• **WORK INSTRUCTIONS**
Would you please print the data a second time, exactly as it stands?
*** Begin section ***
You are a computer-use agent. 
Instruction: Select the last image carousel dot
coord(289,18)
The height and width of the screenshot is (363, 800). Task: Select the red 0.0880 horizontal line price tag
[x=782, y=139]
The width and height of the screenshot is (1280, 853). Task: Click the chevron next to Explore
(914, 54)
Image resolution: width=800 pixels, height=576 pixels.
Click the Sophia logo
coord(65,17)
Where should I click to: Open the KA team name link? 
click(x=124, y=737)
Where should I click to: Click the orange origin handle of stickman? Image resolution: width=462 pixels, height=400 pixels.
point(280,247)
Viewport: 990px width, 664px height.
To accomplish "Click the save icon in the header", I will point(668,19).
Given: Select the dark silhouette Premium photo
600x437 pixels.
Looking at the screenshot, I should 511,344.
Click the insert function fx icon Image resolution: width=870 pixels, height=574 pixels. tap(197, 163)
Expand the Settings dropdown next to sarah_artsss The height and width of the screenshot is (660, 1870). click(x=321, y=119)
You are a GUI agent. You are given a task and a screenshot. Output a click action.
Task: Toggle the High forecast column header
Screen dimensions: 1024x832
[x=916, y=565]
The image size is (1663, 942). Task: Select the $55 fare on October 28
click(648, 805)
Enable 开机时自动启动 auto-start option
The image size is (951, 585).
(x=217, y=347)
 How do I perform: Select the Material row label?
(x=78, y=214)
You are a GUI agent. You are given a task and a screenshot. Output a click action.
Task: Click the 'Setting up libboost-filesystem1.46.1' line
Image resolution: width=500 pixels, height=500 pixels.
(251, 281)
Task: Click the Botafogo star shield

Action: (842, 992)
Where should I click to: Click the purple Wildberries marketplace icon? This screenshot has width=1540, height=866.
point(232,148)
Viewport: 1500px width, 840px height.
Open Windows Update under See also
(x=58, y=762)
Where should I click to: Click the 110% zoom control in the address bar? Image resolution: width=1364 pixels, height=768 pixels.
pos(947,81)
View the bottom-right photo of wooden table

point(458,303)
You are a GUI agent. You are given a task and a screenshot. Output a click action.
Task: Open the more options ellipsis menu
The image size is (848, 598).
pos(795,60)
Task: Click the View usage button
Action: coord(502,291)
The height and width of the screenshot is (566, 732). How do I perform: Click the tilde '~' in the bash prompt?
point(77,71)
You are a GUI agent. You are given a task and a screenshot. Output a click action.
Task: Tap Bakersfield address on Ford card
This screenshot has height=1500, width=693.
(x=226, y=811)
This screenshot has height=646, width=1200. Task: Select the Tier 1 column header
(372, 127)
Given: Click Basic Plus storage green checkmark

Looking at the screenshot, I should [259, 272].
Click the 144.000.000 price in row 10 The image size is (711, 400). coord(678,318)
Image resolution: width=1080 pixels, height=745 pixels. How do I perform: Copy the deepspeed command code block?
*** End section ***
• **WRITTEN RESPONSE**
You are a computer-use agent. 
Instruction: Select the last image carousel dot
coord(289,18)
The height and width of the screenshot is (363, 800). Task: Select the red 0.0880 horizontal line price tag
[x=782, y=139]
The width and height of the screenshot is (1280, 853). Task: Click the chevron next to Explore
(914, 54)
Image resolution: width=800 pixels, height=576 pixels.
Click the Sophia logo
coord(65,17)
Where should I click to: Open the KA team name link? 
click(x=124, y=737)
Where should I click to: Click the orange origin handle of stickman? Image resolution: width=462 pixels, height=400 pixels.
point(280,247)
Viewport: 990px width, 664px height.
To accomplish "Click the save icon in the header", I will point(668,19).
Given: Select the dark silhouette Premium photo
600x437 pixels.
Looking at the screenshot, I should 511,344.
Click the insert function fx icon Image resolution: width=870 pixels, height=574 pixels. tap(197, 163)
Expand the Settings dropdown next to sarah_artsss The height and width of the screenshot is (660, 1870). click(x=321, y=119)
You are a GUI agent. You are given a task and a screenshot. Output a click action.
Task: Toggle the High forecast column header
Screen dimensions: 1024x832
[x=916, y=565]
The image size is (1663, 942). Task: Select the $55 fare on October 28
click(648, 805)
Enable 开机时自动启动 auto-start option
The image size is (951, 585).
(x=217, y=347)
 How do I perform: Select the Material row label?
(x=78, y=214)
You are a GUI agent. You are given a task and a screenshot. Output a click action.
Task: Click the 'Setting up libboost-filesystem1.46.1' line
Image resolution: width=500 pixels, height=500 pixels.
(251, 281)
Task: Click the Botafogo star shield

Action: (842, 992)
Where should I click to: Click the purple Wildberries marketplace icon? This screenshot has width=1540, height=866.
point(232,148)
Viewport: 1500px width, 840px height.
Open Windows Update under See also
(x=58, y=762)
Where should I click to: Click the 110% zoom control in the address bar? Image resolution: width=1364 pixels, height=768 pixels.
pos(947,81)
View the bottom-right photo of wooden table

point(458,303)
You are a GUI agent. You are given a task and a screenshot. Output a click action.
Task: Open the more options ellipsis menu
The image size is (848, 598).
pos(795,60)
Task: Click the View usage button
Action: coord(502,291)
The height and width of the screenshot is (566, 732). How do I perform: Click the tilde '~' in the bash prompt?
point(77,71)
You are a GUI agent. You are given a task and a screenshot. Output a click action.
Task: Tap Bakersfield address on Ford card
This screenshot has height=1500, width=693.
(x=226, y=811)
This screenshot has height=646, width=1200. Task: Select the Tier 1 column header
(372, 127)
Given: Click Basic Plus storage green checkmark

Looking at the screenshot, I should [259, 272].
Click the 144.000.000 price in row 10 The image size is (711, 400). coord(678,318)
Image resolution: width=1080 pixels, height=745 pixels. How do I perform: Copy the deepspeed command code block?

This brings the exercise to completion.